# 課題一覧
1. 原文抜粋では、サルカズはどのような時代から存在したとされているか。
2. 次の各文が原文抜粋の内容と合っているかどうかを判定せよ。それぞれ「はい」か「いいえ」で答え、判断の根拠となる原文の語句をそのまま引用すること。(a) 筆者はレヴァナントの証言に大きな衝撃を受けた。(b) 京極先生の小説は長いと書かれている。(c) 筆者は、ただの種族名であるサルカズと当初の「サルカズ」を、同じ名前で別の種類だと考えると分かりやすいと述べている。
3. 原文抜粋の「まだ種族という区分けがされていない頃から、サルカズは存在した。」という文を英語に訳せ。

# 原文抜粋
-=-=-
削り取り過ぎて訳が分からなくなってそうだけど、京極先生の小説は既知の通り長いので、良かったら買って読んでください。
始まりの頃のサルカズ。神民も先民もいない時代からサルカズは存在した。
まだ種族という区分けがされていない頃から、サルカズは存在した。

元はサルカズという言葉の持つ意味はとても広いものだったのではないか。
侵略者である者たちは、自らに歯向かう者どもをすべてカルカズという箱に押し込めて、すべて一緒くたに迫害する。
破滅と再興を繰り返し、怒りにと憎しみによって今の”悪魔”のような姿へと変質を遂げたのが現在の結果であり、その薄まった血を持って生まれてしまった現代のサルカズたちも、「サルカズ」というブラックボックスに一律入れられてしまう。
カズデルを夢見る王庭から、戦争が分からないパプリカのような子まで、すべてが「サルカズ」という箱の中に納まる。
ただの種族名であるサルカズと、当初の「サルカズ」は変質したというより、同じ名前で別の種類だと考えたら分かりやすいと思う。
サンクタは元はサルカズだというレヴァナントの証言は、私にそこまでの衝撃は与えなかった。
-=-=-
# 収集資料
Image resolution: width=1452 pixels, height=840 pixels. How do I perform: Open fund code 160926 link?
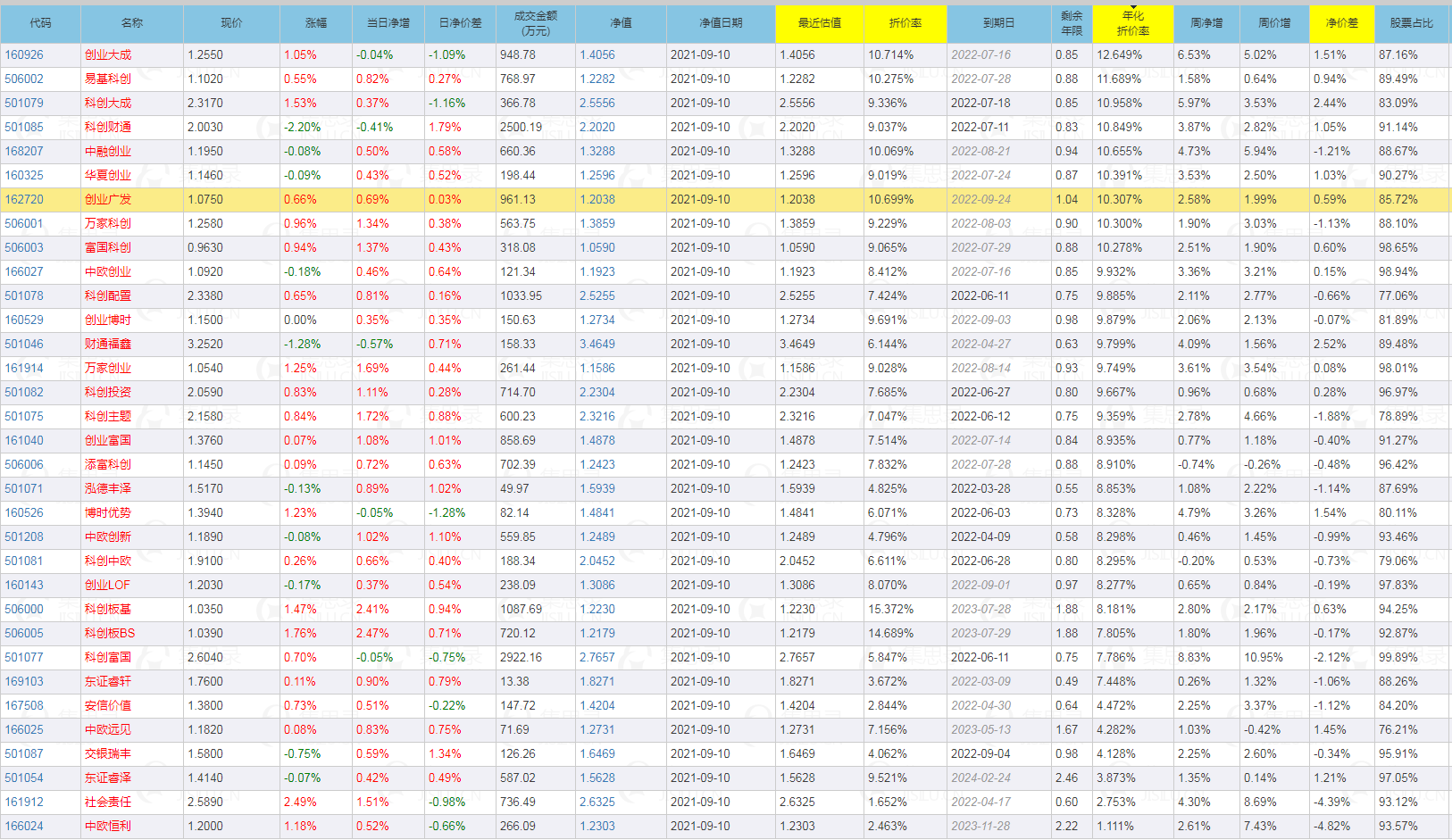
-=-=-
# 解答
1. サルカズは、神民も先民もいない時代から存在したとされている。

2.
(a) いいえ。「私にそこまでの衝撃は与えなかった」とある。
(b) はい。「京極先生の小説は既知の通り長い」とある。
(c) はい。「同じ名前で別の種類だと考えたら分かりやすいと思う」とある。

3. The Sarkaz existed even back when there was not yet any division into races.